_Directive_:
Copy out the items verbatim, from the start of the items through the line that contains "(698, 1206)", inclusive.

_Material for the task_:
▬▬▬
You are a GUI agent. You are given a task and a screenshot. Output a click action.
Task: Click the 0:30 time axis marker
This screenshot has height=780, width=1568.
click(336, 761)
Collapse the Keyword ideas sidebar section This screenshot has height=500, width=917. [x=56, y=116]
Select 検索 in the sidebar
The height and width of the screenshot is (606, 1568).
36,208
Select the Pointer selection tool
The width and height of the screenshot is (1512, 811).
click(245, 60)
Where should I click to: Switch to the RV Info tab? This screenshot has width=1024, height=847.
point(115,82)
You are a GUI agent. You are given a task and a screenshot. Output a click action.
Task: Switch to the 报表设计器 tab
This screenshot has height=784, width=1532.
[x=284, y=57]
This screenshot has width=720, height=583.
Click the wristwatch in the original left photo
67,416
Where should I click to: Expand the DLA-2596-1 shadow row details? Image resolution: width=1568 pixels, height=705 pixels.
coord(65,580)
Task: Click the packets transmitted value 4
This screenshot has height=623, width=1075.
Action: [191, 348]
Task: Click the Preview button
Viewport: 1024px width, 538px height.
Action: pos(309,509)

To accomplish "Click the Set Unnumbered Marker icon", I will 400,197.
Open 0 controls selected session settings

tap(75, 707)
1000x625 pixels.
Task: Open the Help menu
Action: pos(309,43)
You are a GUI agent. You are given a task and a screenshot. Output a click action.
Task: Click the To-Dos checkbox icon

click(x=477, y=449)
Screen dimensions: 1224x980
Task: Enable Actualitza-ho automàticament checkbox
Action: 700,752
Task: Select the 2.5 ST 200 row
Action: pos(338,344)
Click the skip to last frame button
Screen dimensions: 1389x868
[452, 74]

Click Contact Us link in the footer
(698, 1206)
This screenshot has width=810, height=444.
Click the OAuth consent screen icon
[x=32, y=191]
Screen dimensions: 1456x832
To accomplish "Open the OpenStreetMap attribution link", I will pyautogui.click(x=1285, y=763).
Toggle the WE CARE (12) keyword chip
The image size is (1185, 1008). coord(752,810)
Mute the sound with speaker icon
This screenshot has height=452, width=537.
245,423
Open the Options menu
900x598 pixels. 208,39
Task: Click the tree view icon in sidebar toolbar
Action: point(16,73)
▬▬▬
_Written response_:
You are a GUI agent. You are given a task and a screenshot. Output a click action.
Task: Click the 0:30 time axis marker
This screenshot has height=780, width=1568.
click(336, 761)
Collapse the Keyword ideas sidebar section This screenshot has height=500, width=917. [x=56, y=116]
Select 検索 in the sidebar
The height and width of the screenshot is (606, 1568).
36,208
Select the Pointer selection tool
The width and height of the screenshot is (1512, 811).
click(245, 60)
Where should I click to: Switch to the RV Info tab? This screenshot has width=1024, height=847.
point(115,82)
You are a GUI agent. You are given a task and a screenshot. Output a click action.
Task: Switch to the 报表设计器 tab
This screenshot has height=784, width=1532.
[x=284, y=57]
This screenshot has width=720, height=583.
Click the wristwatch in the original left photo
67,416
Where should I click to: Expand the DLA-2596-1 shadow row details? Image resolution: width=1568 pixels, height=705 pixels.
coord(65,580)
Task: Click the packets transmitted value 4
This screenshot has height=623, width=1075.
Action: [191, 348]
Task: Click the Preview button
Viewport: 1024px width, 538px height.
Action: pos(309,509)

To accomplish "Click the Set Unnumbered Marker icon", I will 400,197.
Open 0 controls selected session settings

tap(75, 707)
1000x625 pixels.
Task: Open the Help menu
Action: pos(309,43)
You are a GUI agent. You are given a task and a screenshot. Output a click action.
Task: Click the To-Dos checkbox icon

click(x=477, y=449)
Screen dimensions: 1224x980
Task: Enable Actualitza-ho automàticament checkbox
Action: 700,752
Task: Select the 2.5 ST 200 row
Action: pos(338,344)
Click the skip to last frame button
Screen dimensions: 1389x868
[452, 74]

Click Contact Us link in the footer
(698, 1206)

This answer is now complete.